(Opdracht 1):
Neem uit het tekstfragment woordelijk over wat begint bij "ECLI:NL:RBDHA:2023:15414" en eindigt bij "verzocht om een voorlopige voorziening.".
(Opdracht 2):
Welk land werd volgens het tekstfragment verantwoordelijk geacht voor de behandeling van de asielaanvraag?

ECLI:NL:RBDHA:2023:15414
Rechtbank Den Haag
- Voorlopige voorziening
- Rechtspraak.nl
Afwijzing verzoek voorlopige voorziening asielaanvraag op grond van Dublinverordening
In deze zaak heeft de voorzieningenrechter van de Rechtbank Den Haag op 12 oktober 2023 uitspraak gedaan in het kader van een verzoek om een voorlopige voorziening. De verzoeker, van Tunesische nationaliteit, had een aanvraag ingediend voor een verblijfsvergunning asiel voor bepaalde tijd. Deze aanvraag werd door de staatssecretaris van Justitie en Veiligheid niet in behandeling genomen, omdat Oostenrijk verantwoordelijk werd geacht voor de behandeling van de asielaanvraag, conform de Dublinverordening. De verzoeker heeft hiertegen beroep ingesteld en verzocht om een voorlopige voorziening.

(Gegevensoverzicht):
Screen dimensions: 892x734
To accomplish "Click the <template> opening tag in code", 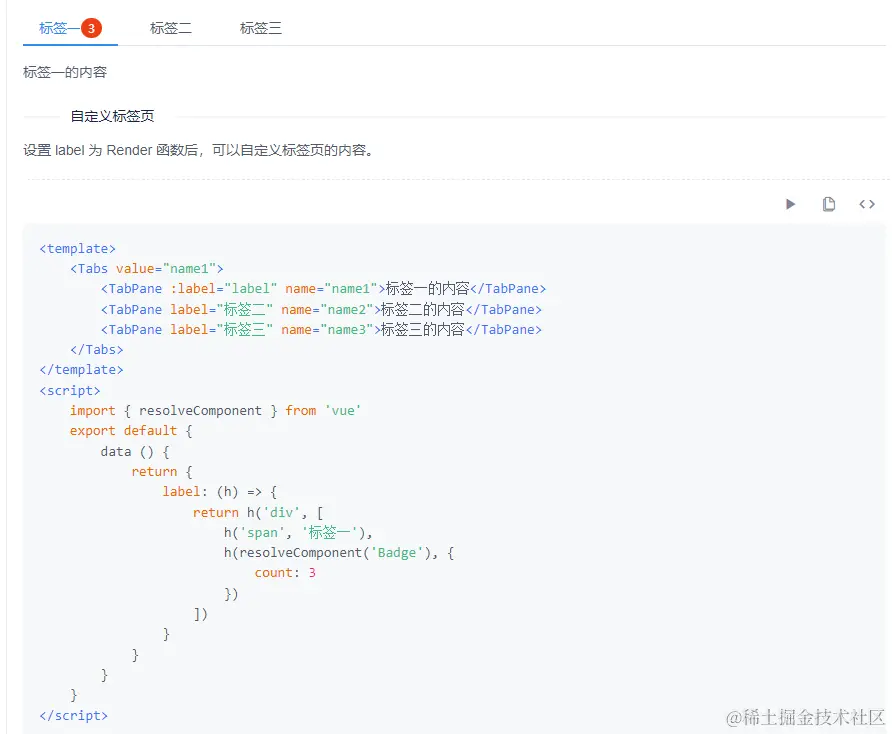I will [77, 248].
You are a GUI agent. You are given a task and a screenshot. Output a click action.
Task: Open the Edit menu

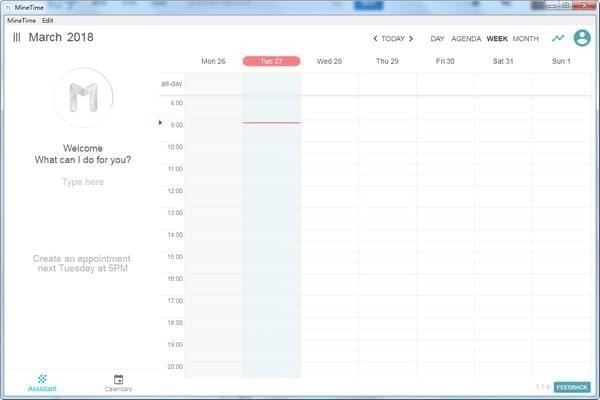coord(47,20)
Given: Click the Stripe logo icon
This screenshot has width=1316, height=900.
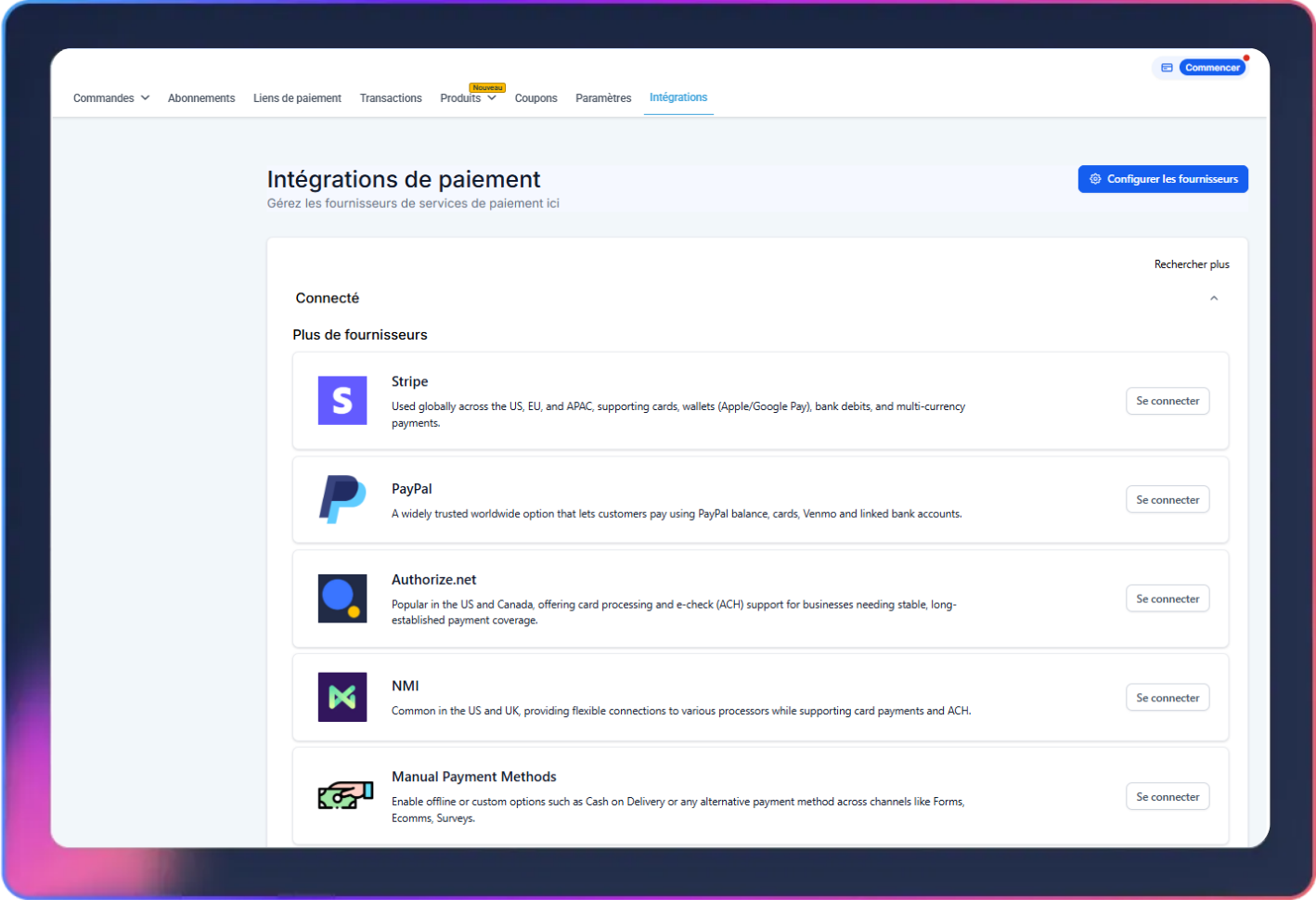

(Uitwerking 1):
ECLI:NL:RBDHA:2023:15414
Rechtbank Den Haag
- Voorlopige voorziening
- Rechtspraak.nl
Afwijzing verzoek voorlopige voorziening asielaanvraag op grond van Dublinverordening
In deze zaak heeft de voorzieningenrechter van de Rechtbank Den Haag op 12 oktober 2023 uitspraak gedaan in het kader van een verzoek om een voorlopige voorziening. De verzoeker, van Tunesische nationaliteit, had een aanvraag ingediend voor een verblijfsvergunning asiel voor bepaalde tijd. Deze aanvraag werd door de staatssecretaris van Justitie en Veiligheid niet in behandeling genomen, omdat Oostenrijk verantwoordelijk werd geacht voor de behandeling van de asielaanvraag, conform de Dublinverordening. De verzoeker heeft hiertegen beroep ingesteld en verzocht om een voorlopige voorziening.

(Uitwerking 2):
Oostenrijk.